**Instruction a**
Decide whether each statement agrees with the passage on the OK hand gesture, answering yes or no and quoting the words from the passage that decide it. (i) The fan's gesture appeared during a broadcast game between the Chicago Cubs and the Miami Marlins. (ii) The OK gesture has been part of the circle game since the 1990s. (iii) In the circle game, the person who looks at the gesture may punch the one making it.

**Text**
— Start —

On May 8th, the internet collectively lost their cool, thanks to just one fan’s hand gesture on a nationally broadcasted baseball game between the Chicago Cubs and the Miami Marlins. As the camera cut to reporter Doug Glanville, a man behind Glanville flashed the notorious OK hand signal, a gesture that has been the centrepiece to a non-sense debate about whether or not the gesture is far right.

Some viewers instantly related the gesture to the one made by the New Zealand Mosque shooter, who flashed the symbol at his first court hearing. Others, myself included, felt a phantom punch to the arm.

Since the 1980s, the OK gesture has been a key part of a schoolyard-type game, the circle game. To play, the person makes the OK gesture below their waistline and attempts to trick their friend into looking at it. If the person looks at the gesture, the person making the sign is allowed to punch the opponent’s arm. The game became popular with my generation after a Malcolm in the Middle episode featuring the game became popular.

— End —

**Instruction b**
In the rows, start at the line that has "Open the rows-per-page" and stop after the line that has "Looking at the screenshot, I should [1400, 107].". Update those lines by replacing "dropdown" with "drop-down menu", keep everything else unchanged, and return only these lines.

[Rows from a data collection]
— Start —

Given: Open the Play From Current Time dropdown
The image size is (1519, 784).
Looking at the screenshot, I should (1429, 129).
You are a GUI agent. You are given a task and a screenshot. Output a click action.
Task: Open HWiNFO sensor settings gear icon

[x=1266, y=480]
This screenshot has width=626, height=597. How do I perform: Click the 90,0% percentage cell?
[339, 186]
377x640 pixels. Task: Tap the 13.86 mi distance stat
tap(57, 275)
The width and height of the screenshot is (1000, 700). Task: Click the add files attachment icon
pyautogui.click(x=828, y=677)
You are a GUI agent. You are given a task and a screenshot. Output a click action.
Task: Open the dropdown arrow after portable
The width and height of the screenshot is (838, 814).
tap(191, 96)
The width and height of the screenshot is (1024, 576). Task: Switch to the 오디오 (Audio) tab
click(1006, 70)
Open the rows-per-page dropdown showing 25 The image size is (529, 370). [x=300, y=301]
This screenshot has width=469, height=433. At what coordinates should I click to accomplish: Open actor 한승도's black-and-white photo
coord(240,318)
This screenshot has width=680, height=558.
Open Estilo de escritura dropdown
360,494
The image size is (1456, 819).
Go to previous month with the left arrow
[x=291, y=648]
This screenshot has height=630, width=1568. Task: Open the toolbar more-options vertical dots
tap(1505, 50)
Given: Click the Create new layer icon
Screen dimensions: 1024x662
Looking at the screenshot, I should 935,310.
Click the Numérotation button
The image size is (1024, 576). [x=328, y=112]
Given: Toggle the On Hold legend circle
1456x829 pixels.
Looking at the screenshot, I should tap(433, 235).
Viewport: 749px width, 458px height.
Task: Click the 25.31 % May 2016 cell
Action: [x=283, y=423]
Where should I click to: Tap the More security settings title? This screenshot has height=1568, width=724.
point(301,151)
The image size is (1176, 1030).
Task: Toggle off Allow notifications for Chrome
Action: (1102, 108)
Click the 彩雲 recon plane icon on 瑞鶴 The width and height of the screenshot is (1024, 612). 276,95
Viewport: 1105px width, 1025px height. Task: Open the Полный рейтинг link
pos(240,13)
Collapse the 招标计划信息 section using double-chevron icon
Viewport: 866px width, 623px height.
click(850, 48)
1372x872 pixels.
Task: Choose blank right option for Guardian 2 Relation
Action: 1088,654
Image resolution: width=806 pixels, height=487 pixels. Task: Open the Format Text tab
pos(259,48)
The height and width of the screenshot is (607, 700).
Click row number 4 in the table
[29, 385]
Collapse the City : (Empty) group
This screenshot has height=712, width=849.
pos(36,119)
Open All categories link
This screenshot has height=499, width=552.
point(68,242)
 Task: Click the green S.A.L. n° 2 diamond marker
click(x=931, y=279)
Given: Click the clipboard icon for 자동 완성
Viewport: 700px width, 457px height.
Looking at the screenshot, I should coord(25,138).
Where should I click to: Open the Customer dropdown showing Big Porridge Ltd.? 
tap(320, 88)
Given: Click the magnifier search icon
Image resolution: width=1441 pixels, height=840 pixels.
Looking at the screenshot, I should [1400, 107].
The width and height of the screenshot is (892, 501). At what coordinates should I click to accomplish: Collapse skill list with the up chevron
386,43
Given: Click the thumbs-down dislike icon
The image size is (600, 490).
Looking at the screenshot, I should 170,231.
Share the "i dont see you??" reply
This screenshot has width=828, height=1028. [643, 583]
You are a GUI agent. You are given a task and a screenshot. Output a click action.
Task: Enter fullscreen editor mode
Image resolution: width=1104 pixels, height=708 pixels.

— End —

**Full solution a**
(i) Yes: "a nationally broadcasted baseball game between the Chicago Cubs and the Miami Marlins"
(ii) No: "Since the 1980s, the OK gesture has been a key part of a schoolyard-type game, the circle game."
(iii) No: "If the person looks at the gesture, the person making the sign is allowed to punch the opponent’s arm."

**Full solution b**
Open the rows-per-page drop-down menu showing 25 The image size is (529, 370). [x=300, y=301]
This screenshot has width=469, height=433. At what coordinates should I click to accomplish: Open actor 한승도's black-and-white photo
coord(240,318)
This screenshot has width=680, height=558.
Open Estilo de escritura drop-down menu
360,494
The image size is (1456, 819).
Go to previous month with the left arrow
[x=291, y=648]
This screenshot has height=630, width=1568. Task: Open the toolbar more-options vertical dots
tap(1505, 50)
Given: Click the Create new layer icon
Screen dimensions: 1024x662
Looking at the screenshot, I should 935,310.
Click the Numérotation button
The image size is (1024, 576). [x=328, y=112]
Given: Toggle the On Hold legend circle
1456x829 pixels.
Looking at the screenshot, I should tap(433, 235).
Viewport: 749px width, 458px height.
Task: Click the 25.31 % May 2016 cell
Action: [x=283, y=423]
Where should I click to: Tap the More security settings title? This screenshot has height=1568, width=724.
point(301,151)
The image size is (1176, 1030).
Task: Toggle off Allow notifications for Chrome
Action: (1102, 108)
Click the 彩雲 recon plane icon on 瑞鶴 The width and height of the screenshot is (1024, 612). 276,95
Viewport: 1105px width, 1025px height. Task: Open the Полный рейтинг link
pos(240,13)
Collapse the 招标计划信息 section using double-chevron icon
Viewport: 866px width, 623px height.
click(850, 48)
1372x872 pixels.
Task: Choose blank right option for Guardian 2 Relation
Action: 1088,654
Image resolution: width=806 pixels, height=487 pixels. Task: Open the Format Text tab
pos(259,48)
The height and width of the screenshot is (607, 700).
Click row number 4 in the table
[29, 385]
Collapse the City : (Empty) group
This screenshot has height=712, width=849.
pos(36,119)
Open All categories link
This screenshot has height=499, width=552.
point(68,242)
 Task: Click the green S.A.L. n° 2 diamond marker
click(x=931, y=279)
Given: Click the clipboard icon for 자동 완성
Viewport: 700px width, 457px height.
Looking at the screenshot, I should coord(25,138).
Where should I click to: Open the Customer drop-down menu showing Big Porridge Ltd.? 
tap(320, 88)
Given: Click the magnifier search icon
Image resolution: width=1441 pixels, height=840 pixels.
Looking at the screenshot, I should [1400, 107].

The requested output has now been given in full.